DISQUS

Mashable - The Social Media Guide: 2008/08/22/do-privacy-and-advertising-mesh/

  • Scott Rafer · 1 year ago
    You are going to see a lot of networks talk about privacy friendly targeting including us. We stick exclusively to birth year (not date), gender, location, and common KWs. We built the whole system to the spec "legal in Germany," which has the toughest online privacy laws on the planet. We're about to announce around that includes a big German investor, because we hit the spec. :)

    On our end, we share all the targeting data we aggregate on our network pages, e.g. http://lookery.com/network/thisnext . As soon as we can, we'll open up cookie management for individuals in a simple and UI-easy way.
  • Mat Thomas · 1 year ago
    Hi scott,

    I had to do that with my old internet company back in the 90's when we entered germany.

    Do you have an updated material on compliance rules.
  • Dan Neely · 1 year ago
    as I like to say-- social media is customer created and company consumed but traditional media is company created and customer consumed. The web 2.0 approach for advertisers is being able to track the engagement outside of the walled gardens-- as customers/consumers do not see the walls-- they go to the places they want to. Being able to look across the walls is a key component to engagement advertising. Additionally-- you hit the nail on the head when you talk about authenticity-- in order for engagement based advertising to be super effective, it needs to be contextualized around the social elements of the engagement for example what are people discussing, who is rating reading and sharing.

    Great post!!

    Thanks
  • adam · 1 year ago
    Really , when I am on a website I am focused on that site. More focused when a community site than any other as I have specific things to do. Adverts are distractions and not relevant to my line of thought. I will search for stuff though when in buy mode, I do that on google.
  • Jonathan · 1 year ago
    Well, all I can say is think yourselves lucky you've never heard of Phorm:

    http://www.phorm.com/

    Forget "delicate balances" - think more, um, "complete privacy gang rape" and you'll have most of the picture:

    http://www.theregister.co.uk/2008/02/29/phorm_r...
  • DavidS2 · 1 year ago
    It all depends on the user's intention at that moment they see the ad, the level of control the user knows they have with the Site, and how the relationship with the advertiser is being brokered.

    We know that if an ad is relevant and timely...the conversion rates will be good. We believe that if the user trusts the brand...those rates are sustained.

    That means an ad delivered while the user is socializing will almost always be ignored. The user has no intention of being pitched on a product they don't want, on a network that gave them little choice, from an advertiser that didn't have a clue who he or she was. Not a great situation to engender trust and create those conversations advertisers lust after.
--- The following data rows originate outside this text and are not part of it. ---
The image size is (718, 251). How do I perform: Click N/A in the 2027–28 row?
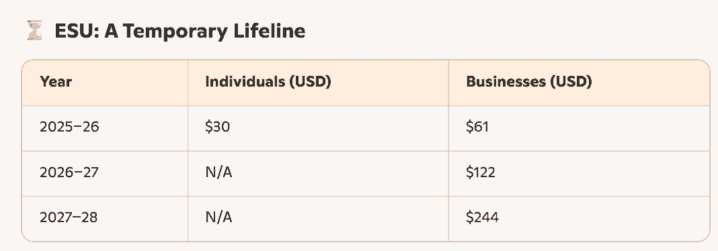[218, 217]
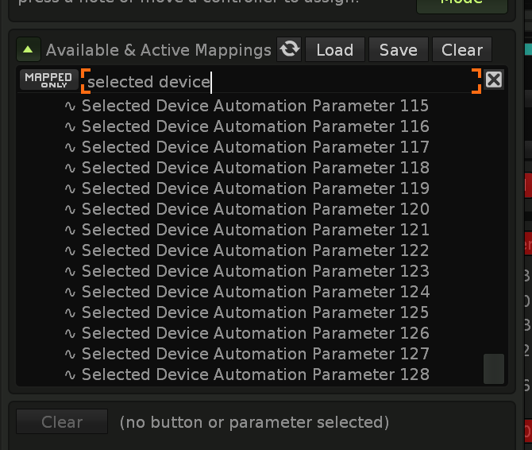Click the wave icon beside Parameter 117
The image size is (532, 450).
[71, 148]
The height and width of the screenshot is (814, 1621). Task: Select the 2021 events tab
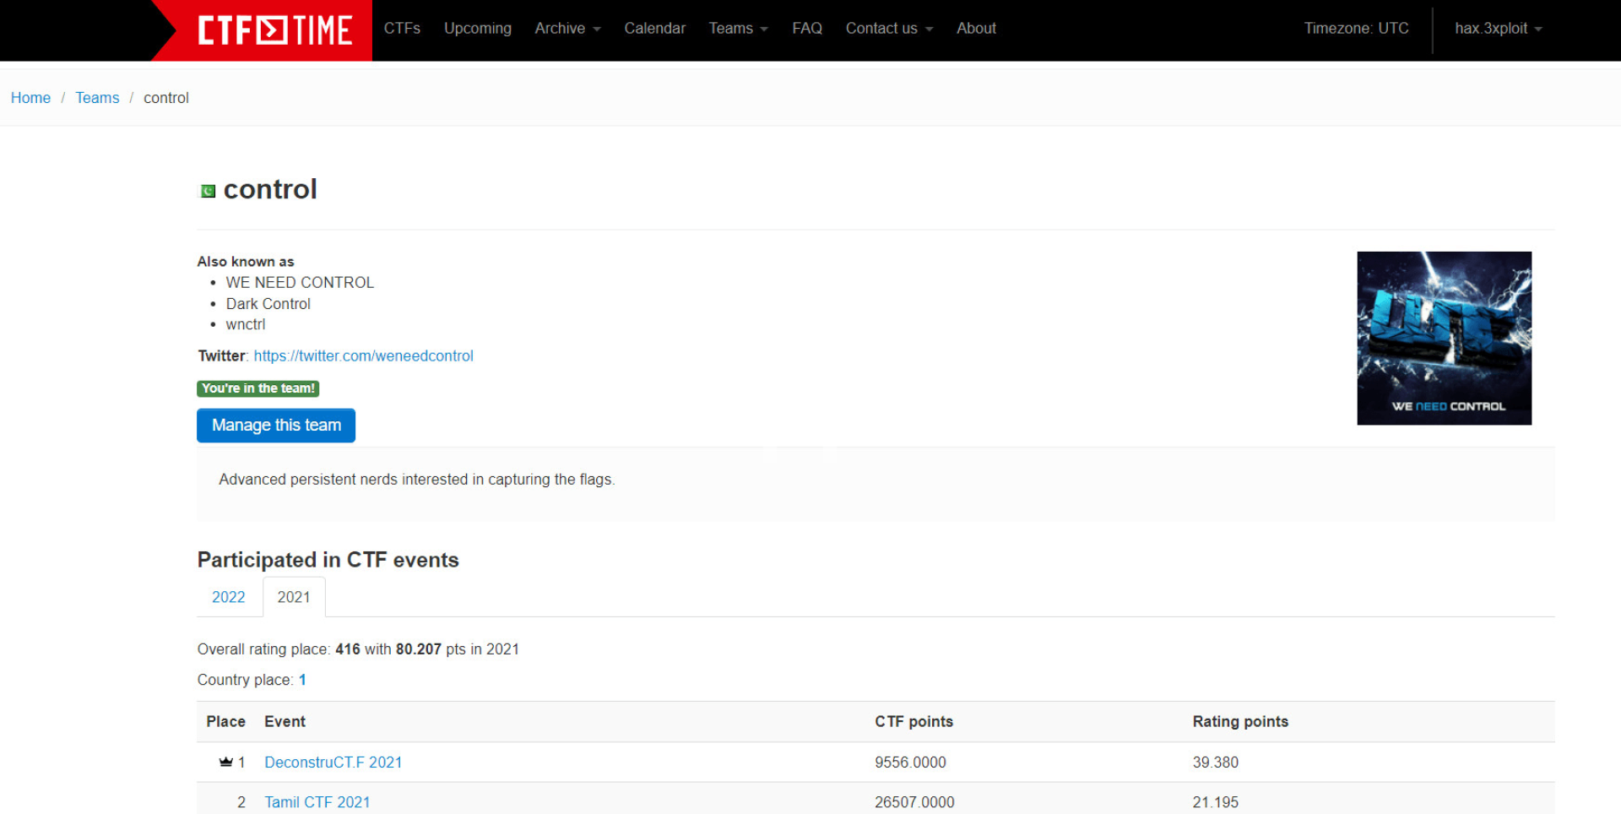(294, 597)
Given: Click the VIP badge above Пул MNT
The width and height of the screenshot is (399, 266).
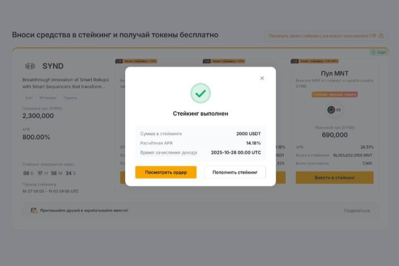Looking at the screenshot, I should pyautogui.click(x=295, y=61).
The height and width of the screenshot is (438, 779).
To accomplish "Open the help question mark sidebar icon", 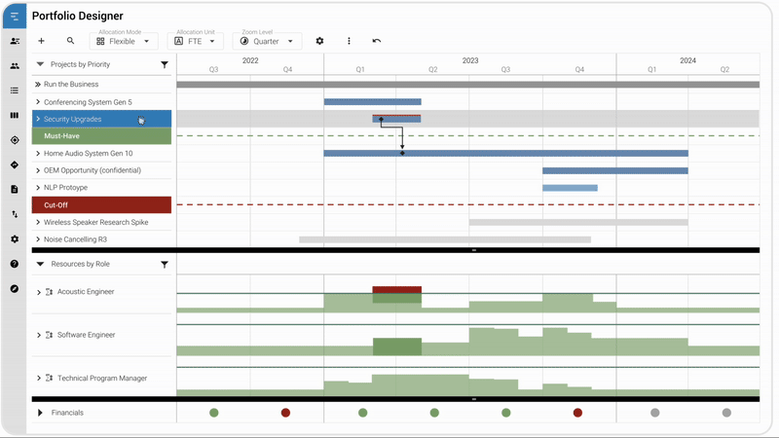I will [x=15, y=264].
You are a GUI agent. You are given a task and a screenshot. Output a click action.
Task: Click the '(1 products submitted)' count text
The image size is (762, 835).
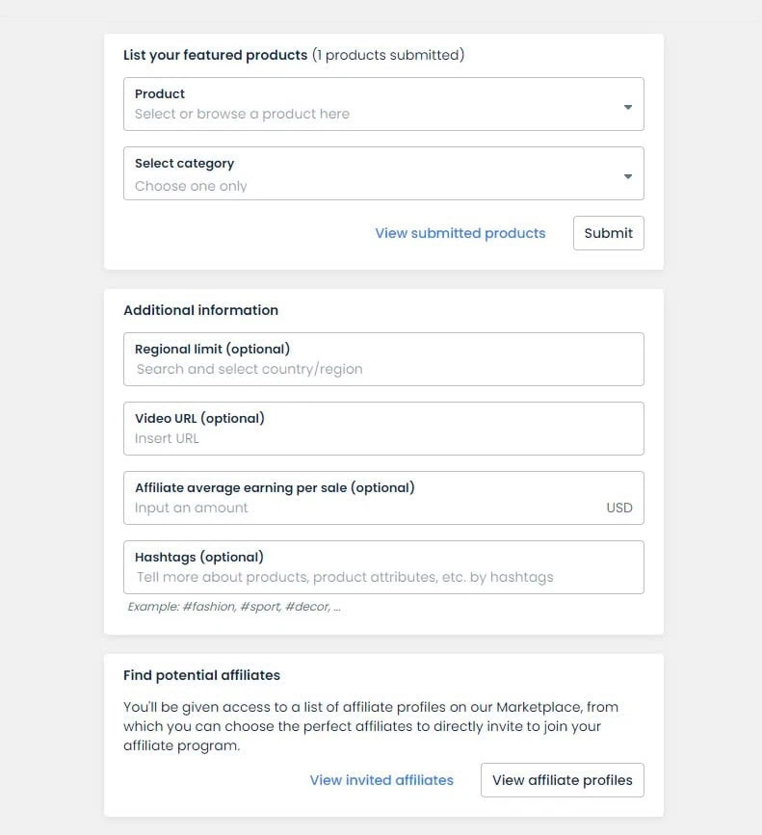click(x=388, y=55)
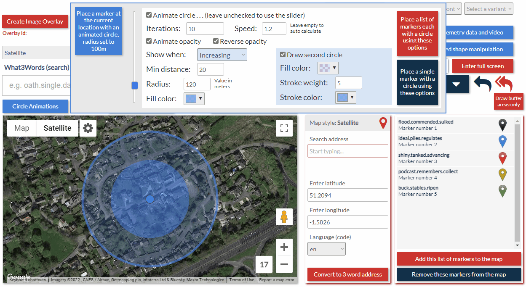Click the red pin beside Map style: Satellite
This screenshot has height=287, width=526.
coord(382,123)
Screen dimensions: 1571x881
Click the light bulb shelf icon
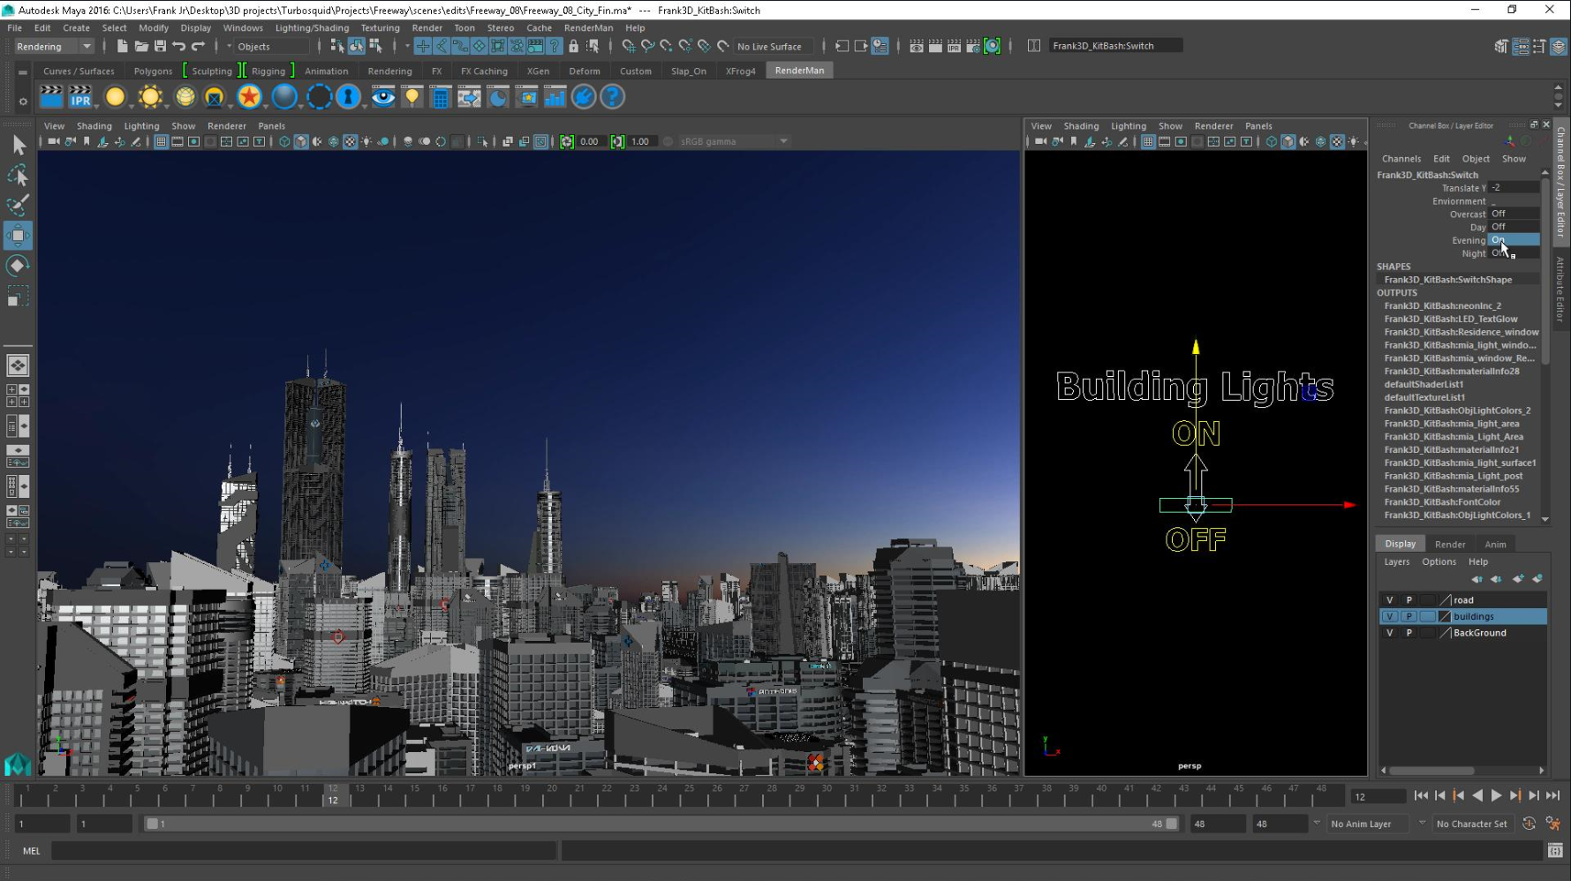[412, 97]
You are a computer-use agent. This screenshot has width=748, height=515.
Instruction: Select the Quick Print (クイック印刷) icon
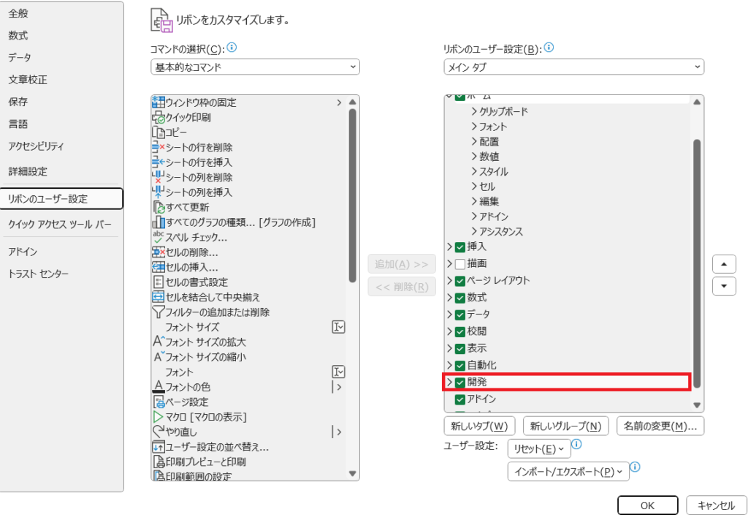pyautogui.click(x=158, y=118)
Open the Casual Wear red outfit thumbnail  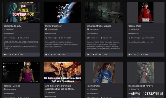pos(146,12)
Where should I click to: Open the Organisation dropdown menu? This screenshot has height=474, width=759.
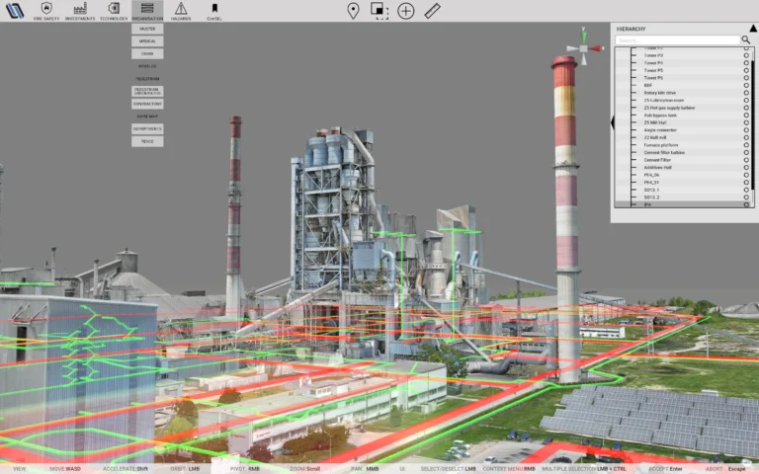coord(147,11)
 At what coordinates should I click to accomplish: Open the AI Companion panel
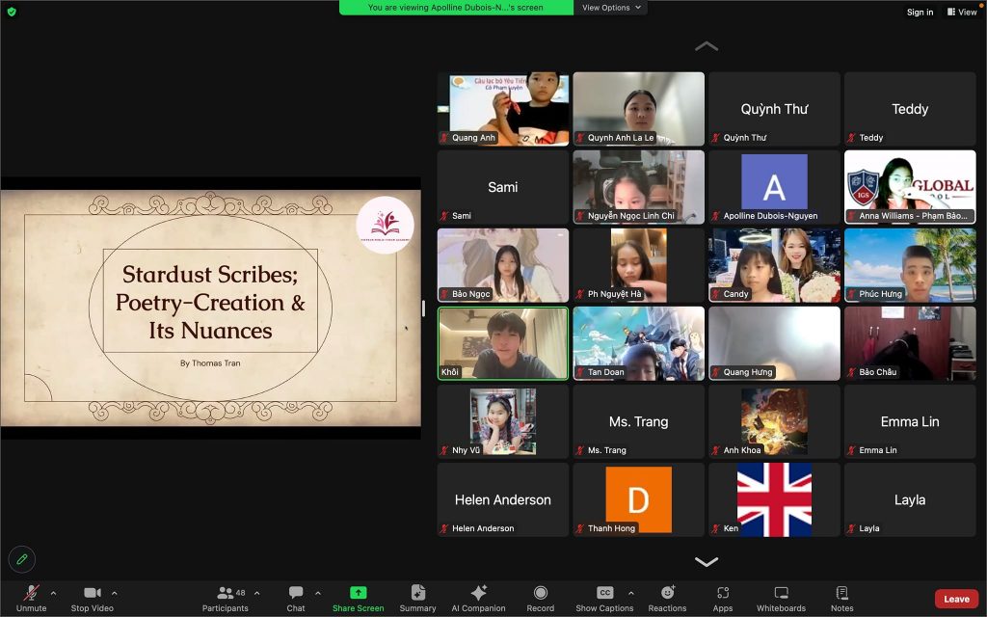[x=478, y=597]
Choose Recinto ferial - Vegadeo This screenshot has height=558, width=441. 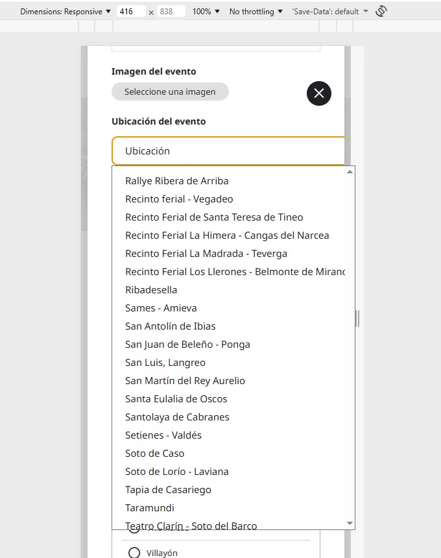[x=179, y=199]
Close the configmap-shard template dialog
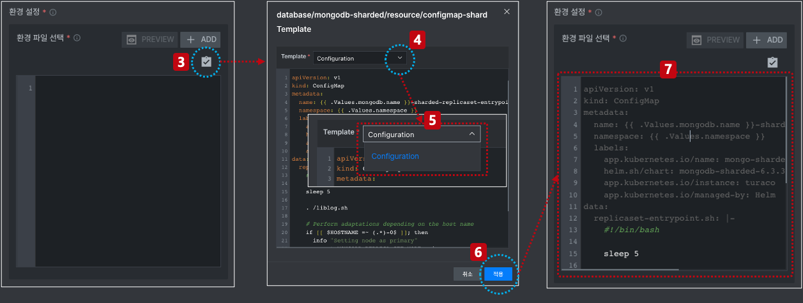This screenshot has height=303, width=803. (507, 11)
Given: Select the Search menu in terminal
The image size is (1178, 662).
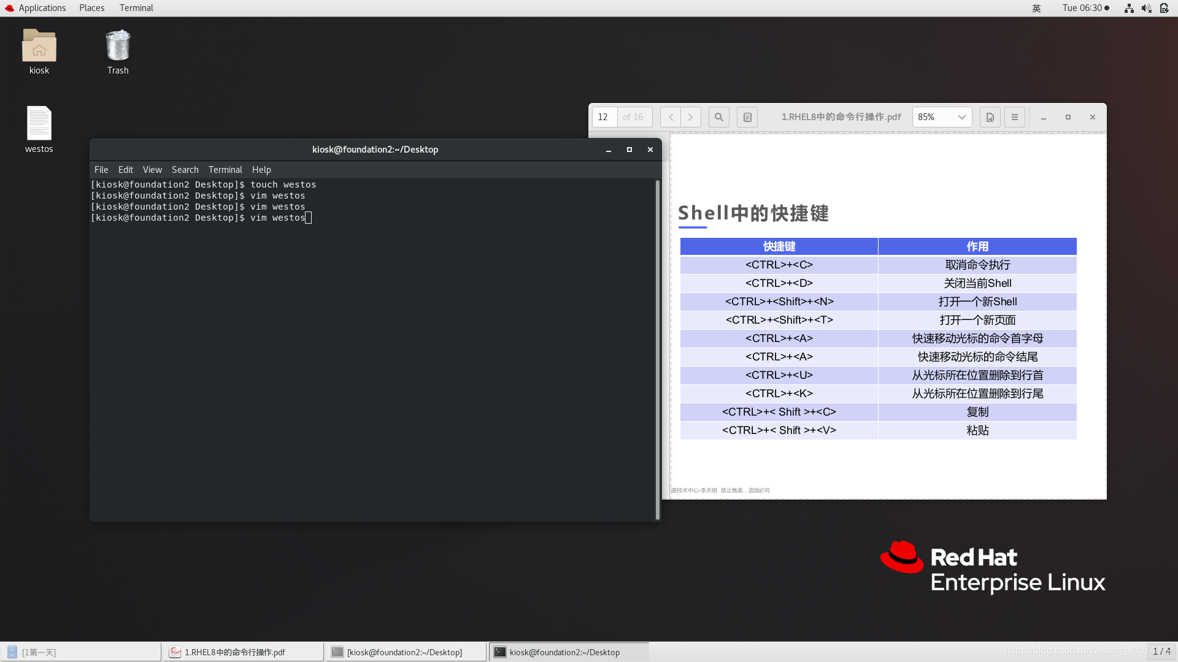Looking at the screenshot, I should [x=185, y=169].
    I wonder if this relegates online advertising to just search activities (and not social entertainment)?

    It's the definition of search that we (http://www.pintarget.com) are most interested in. Where advertising is useful and relevant because it’s part of the research on things we want to buy. And we have full control over when the advertiser is made aware of our interest, and importantly, how best to follow up with us.